Mr. Merhi embodies his fellow Arab-Americans' frustration and message, however complex and contradictory it might sound after Sept. 11.
He came to the United States from Lebanon 28 years ago and prospered as a businessman. He's president of a hospital for the elderly run by Passaic County and he's pals with the movers in both the Arab community and the local government. He's Sami to Arabs and simply Sam to everyone else.
It was Mr. Merhi, 53, who organized the dinner on Friday for Representative William Pascrell, which drew about 250 people.
Mr. Merhi's bond with America grew hideously stronger on Sept. 11. His godson, a financial trader, vanished in the attack.
"They are coldblooded murderers and things I can't say to you on paper," Mr. Merhi, wearing a tie in the design of an American flag, said of the suicide hijackers. "Crazy fanatics. They're as far from God and Islam as hell itself." But asked if these feelings extend to the Palestinian suicide bombers, whom the United States asks the world to condemn, Mr. Merhi said, "I can't see the comparison."

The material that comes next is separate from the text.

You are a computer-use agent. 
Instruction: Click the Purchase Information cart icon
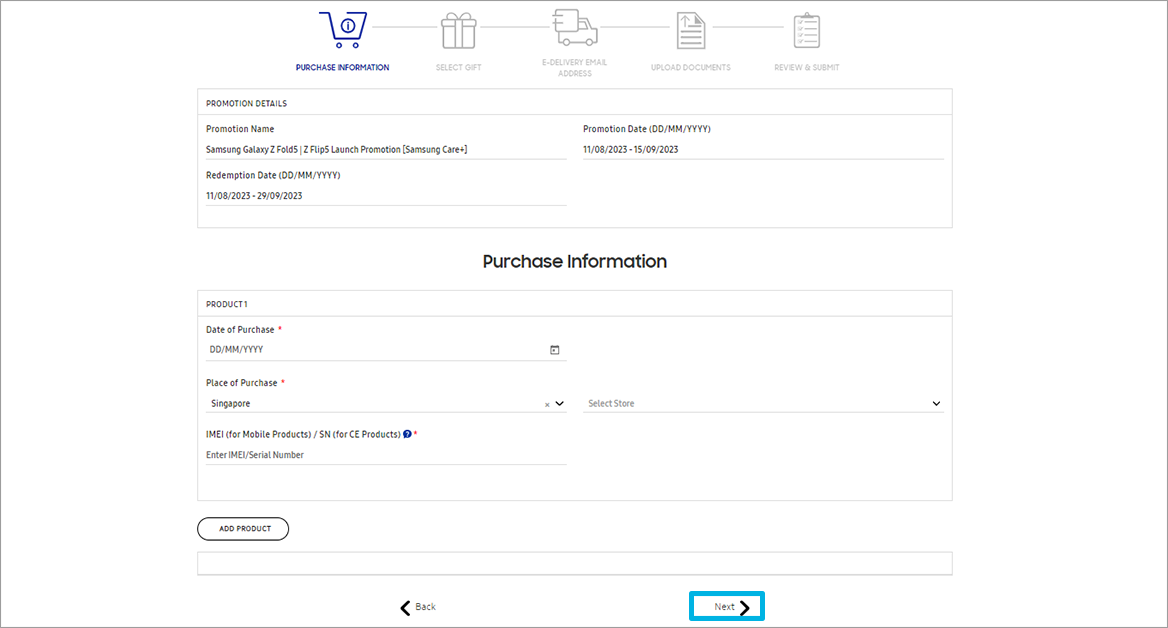(343, 28)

Over lunch at a Lebanese restaurant, he told of a would-be suicide bomber who, after being captured by the Israelis, explained his intended act as an inevitable response to a life under Israeli occupation. "I think he spoke for everybody," Mr. Merhi said.

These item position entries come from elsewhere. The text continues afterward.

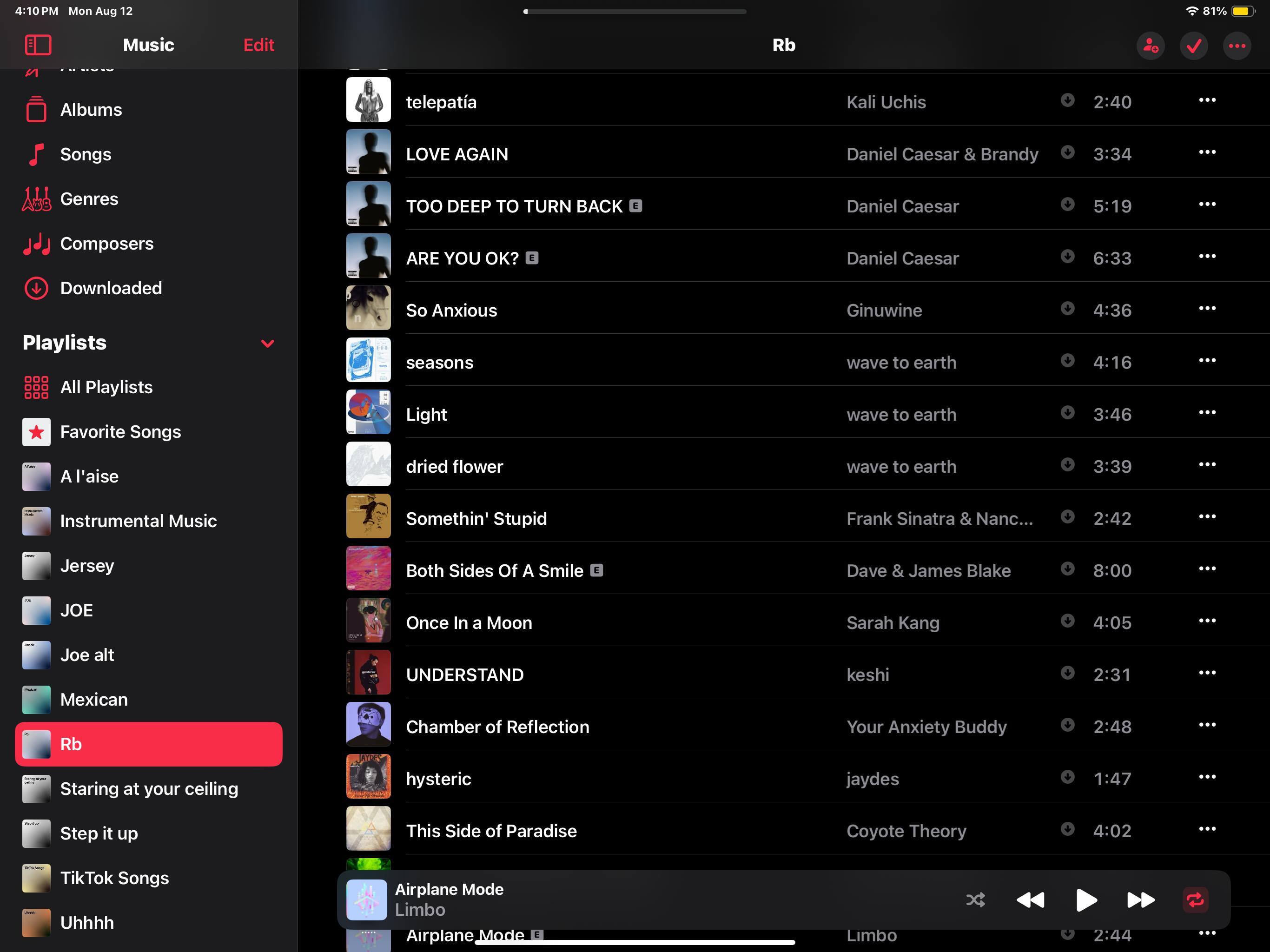The width and height of the screenshot is (1270, 952).
Task: Open more options for So Anxious
Action: point(1207,308)
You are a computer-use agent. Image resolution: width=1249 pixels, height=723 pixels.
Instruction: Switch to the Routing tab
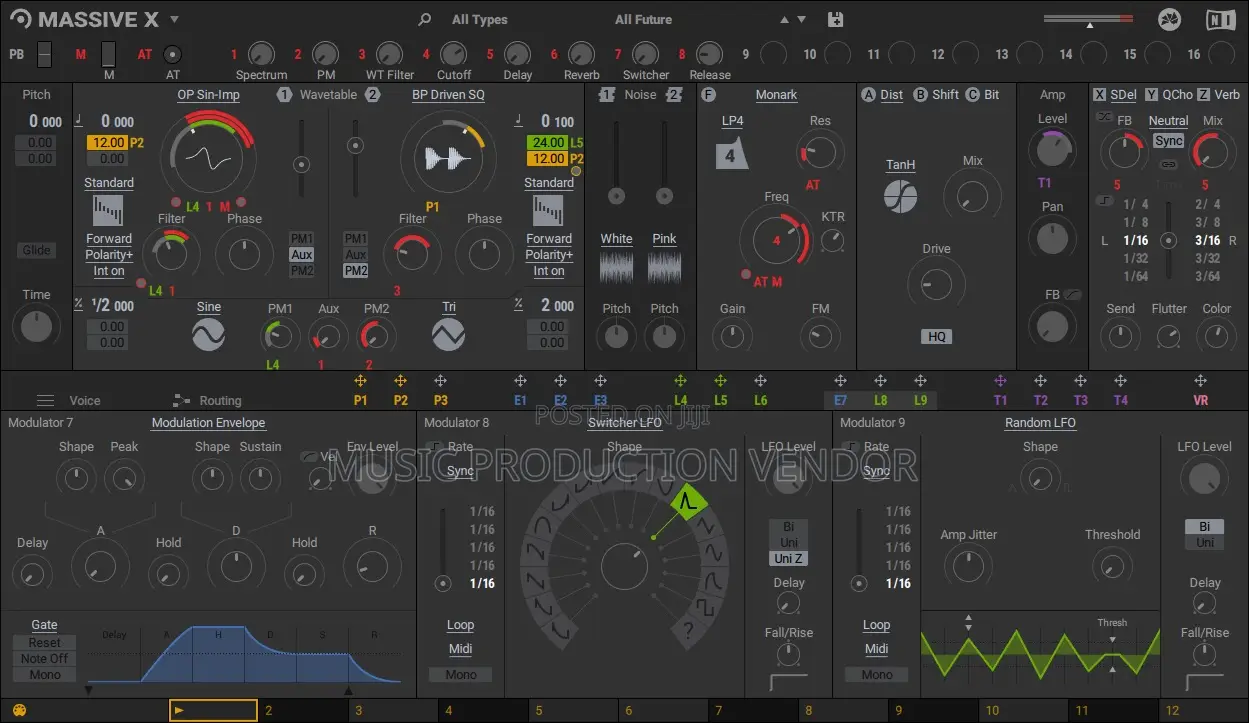tap(219, 400)
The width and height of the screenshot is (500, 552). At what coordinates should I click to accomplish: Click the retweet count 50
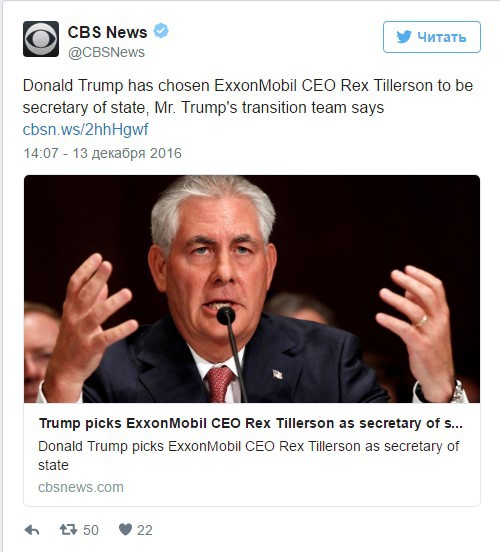pyautogui.click(x=91, y=530)
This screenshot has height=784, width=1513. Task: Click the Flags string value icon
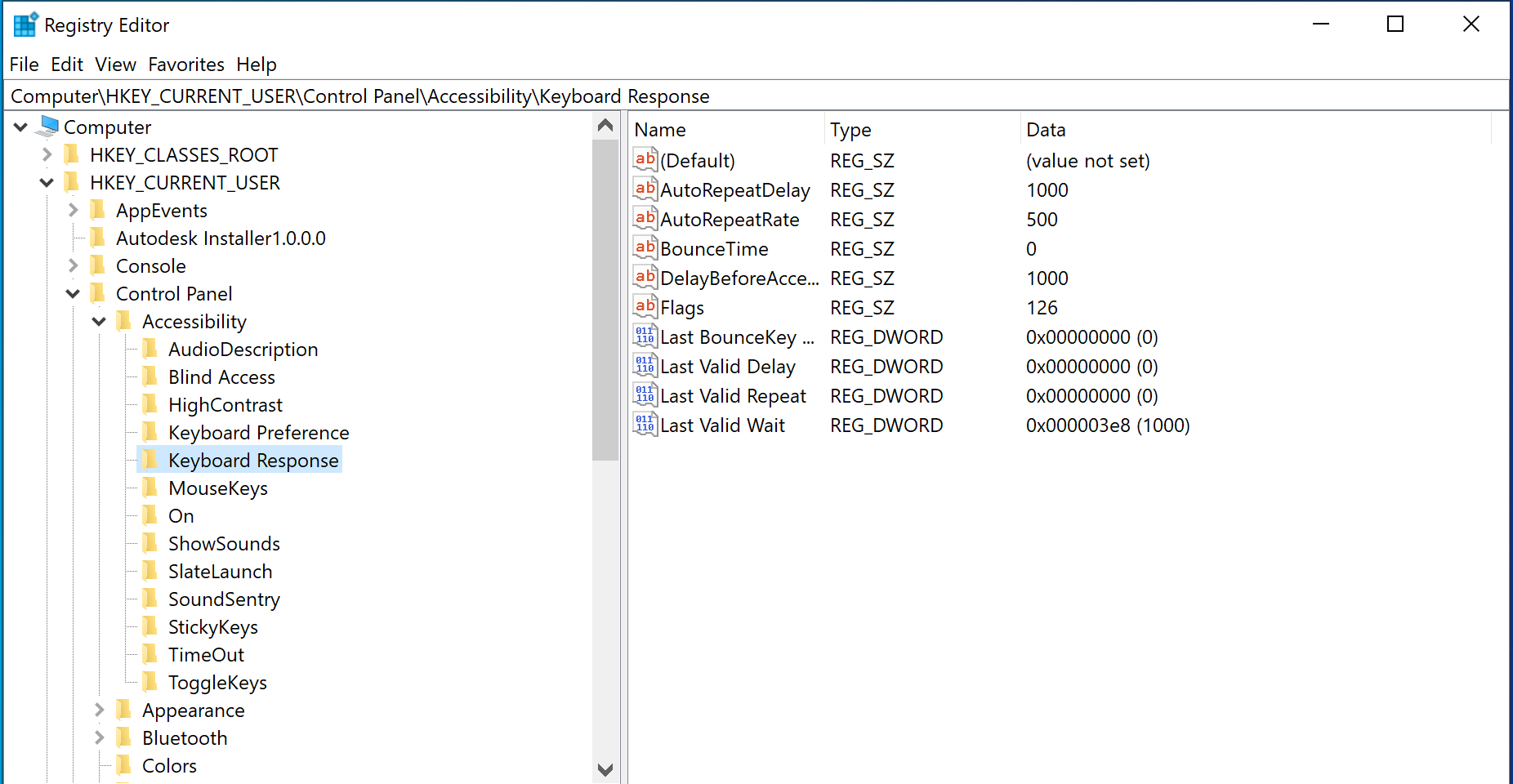pyautogui.click(x=645, y=307)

Along Main Street here, everyone has an analogy to explain the bombers. "I'm a pharmacist," said Amjad Abukwaik. "If someone came to me and says, `I have a migraine,' I don't tell them to take an aspirin. I would ask what caused this. I would go into their family background. What's their cultural and economic background? Suicide bombing is wrong, but why does it happen?"
Mr. Merhi attended the rally on Friday, but only briefly. "I like to speak to people's minds, not to the air," he said. "So what if I say Sharon is Hitler? What does this change?"
Mr. Merhi's forum was the evening fund-raiser. It was a classic political affair, overflowing with food and speeches. An Arab-American medical association presented a $20,000 check to a fund for children of Sept. 11 victims. On the surface, there was no obvious tension within the hyphenated identities of the dinner guests.
But then Mr. Merhi rose to introduce Representative Pascrell. Speaking without notes, Mr. Merhi faulted American foreign policy for allowing Osama bin Laden to take root in Afghanistan, and denounced the long detention of Arab-Americans after Sept. 11.
Moving to the Middle East, he condemned "violence, whether it's committed by a person, a group or a state," and praised Israelis and Palestinians working for peace. Then he told the tale of the captured would-be bomber. "Since I'm dead while I'm still alive," Mr. Merhi said the man told the Israelis, "I decided I'm going to take you with me."
Mr. Merhi's story had echoed the view of Main Street Paterson. But an aide to Mr. Pascrell considered it over the line. Outside the banquet hall, the aide nervously told a reporter that the congressman did not agree with everything said at the dinner and heatedly told Mr. Merhi that he should not have told the story of the suicide bomber.
"It's the truth," Mr. Merhi responded.
For Mr. Pascrell, who represents a large Jewish constituency as well as Arab-Americans, there is more than one truth. "There is not all right on either side," he said.
If ever they start doing here what they're doing in Israel, we'll all be celebrating the "going-out" of the Arab-Americans (back to where ever they came from.)
Not that suicide bombing is wrong, just that he should not have told the story.
Agreed. Isn't joisy wonderful? I live with these creeps every day, who knows how evil they really are? I'll tell you all this, let one more thing happen in this country, caused by a Muslim, or Arab, and then all hell will really break loose. Because I, myself, I will raise Cain on that day.
LOL, good idea, let's get her back from Camdem, pronto! (Bayonne was sooooo annoyed about her going there in the first place)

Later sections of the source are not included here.